Over time a similar crusted layer will build up a couple of inches below the soil surface, with the key difference that it doesn’t tend to extend for many inches and even feet down through the soil profile. The problem is especially likely where growers are performing field operations to the same depth repeatedly, in wet conditions, and the risk rises when the tillage devices cover more ground.
“The relative risk is lower with a narrow opener, for example, versus say a 12-inch sweep, Gregg said. “Proportionally, the larger tillage tool is covering a larger part of the field with each pass.”
Regardless the source of the problem, he said the end result is similar for growers.
Some growers are looking to combat the problem with vertical tillage, but here Riekman says there’s a lot of variability in what people define as “vertical tillage.”
There are shallow vertical tillage implements with rows of vertically mounted coulters designed to slice residue and penetrate the top layer of soil without inverting it.
Other more aggressive versions have angled gangs of coulters and other types of blades which disturb the soil far more, especially as most are designed to be operated at relatively high speeds of seven to 10 miles an hour.
“Some of these implements move quite a bit of soil, almost as much as a double disc in some cases,” Riekman said.
There are a few new types of vertical tillage implements that are fresh on the market and which cut deeper and act almost as a soil aerator. They might play a role in helping with compaction at the six- to 10-inch depth, but most of the others are only going down a couple of inches, maybe four inches at the most, and seem to have a better fit managing crop residue than fixing hardpan problems.
PAMI’s Gregg agreed that there is significant confusion over what vertical tillage really is, and almost all the implements called vertical tillage don’t truly fit that category.
“A true vertical tillage unit cuts the soil deeply, several inches down, causing cracking and fracturing outwards and downwards,” he said. “It does this without inverting the soil. Almost none of the equipment people are calling vertical tillage does this. Really there are only a couple on the market in Canada — Salford has one, for example.”
One other option that might bear consideration is taking a page from North Dakota producers who have adopted cover crops that include species such as tillage radishes which can send large taproots down to break through the compacted layer. Riekman said the practice has become widespread in the southern part of that state for a number of reasons, but growers in the northern portion aren’t jumping aboard yet — if anything that trend is more pronounced on this side of the boundary.
“We’re a bit slow to adopt it here,” she said. “There is some research that’s happening in northern North Dakota that will likely have some applicability here though, so it might be worth watching for.”
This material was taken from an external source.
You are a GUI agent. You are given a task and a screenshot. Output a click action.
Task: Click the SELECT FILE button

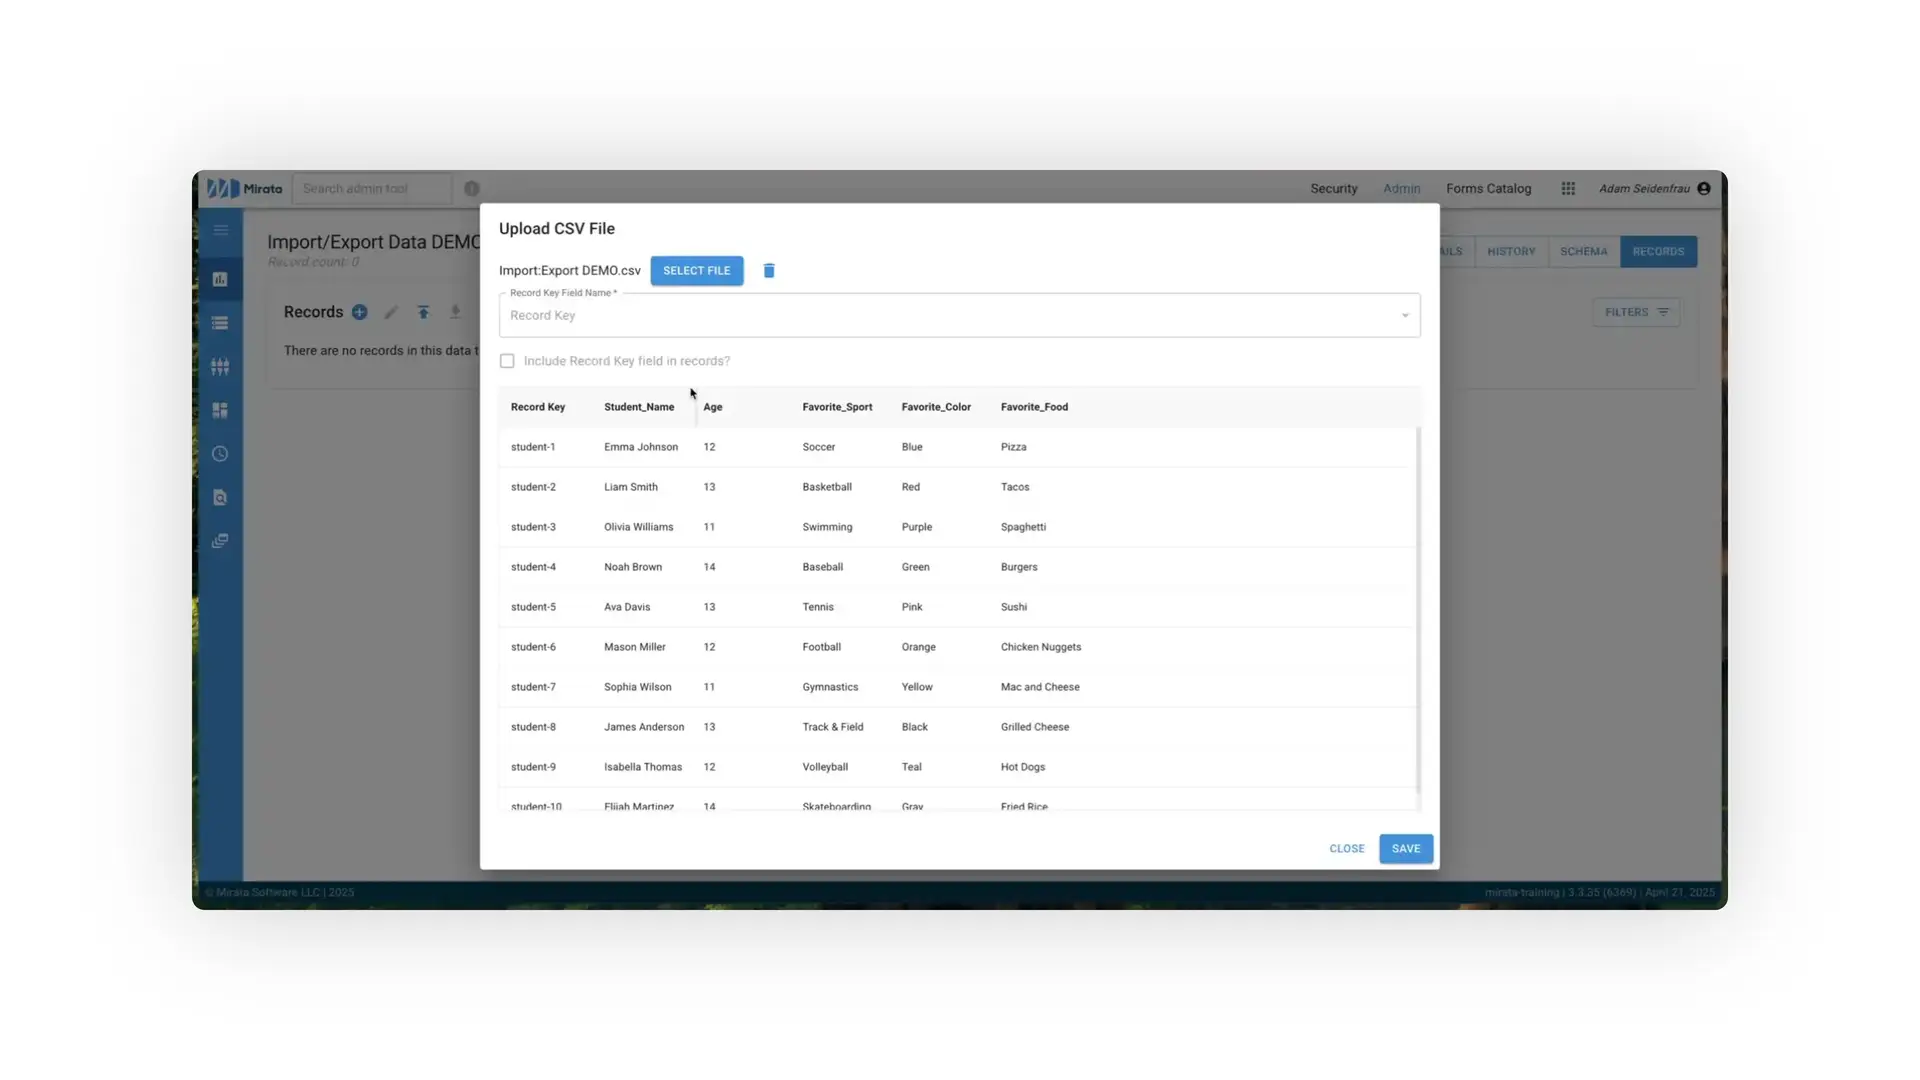point(696,270)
In other parts of the province — especially the Red River Valley where more corn and soybeans are showing up — strip tillage is growing in popularity. Farmers are adopting this Corn Belt practice that sees a narrow band of tillage for row-crop applications, a band that’s shifted from year to year using RTK satellite positioning. This gives the benefits of tillage to the crop in the year of production, while leaving the rest of the field undisturbed.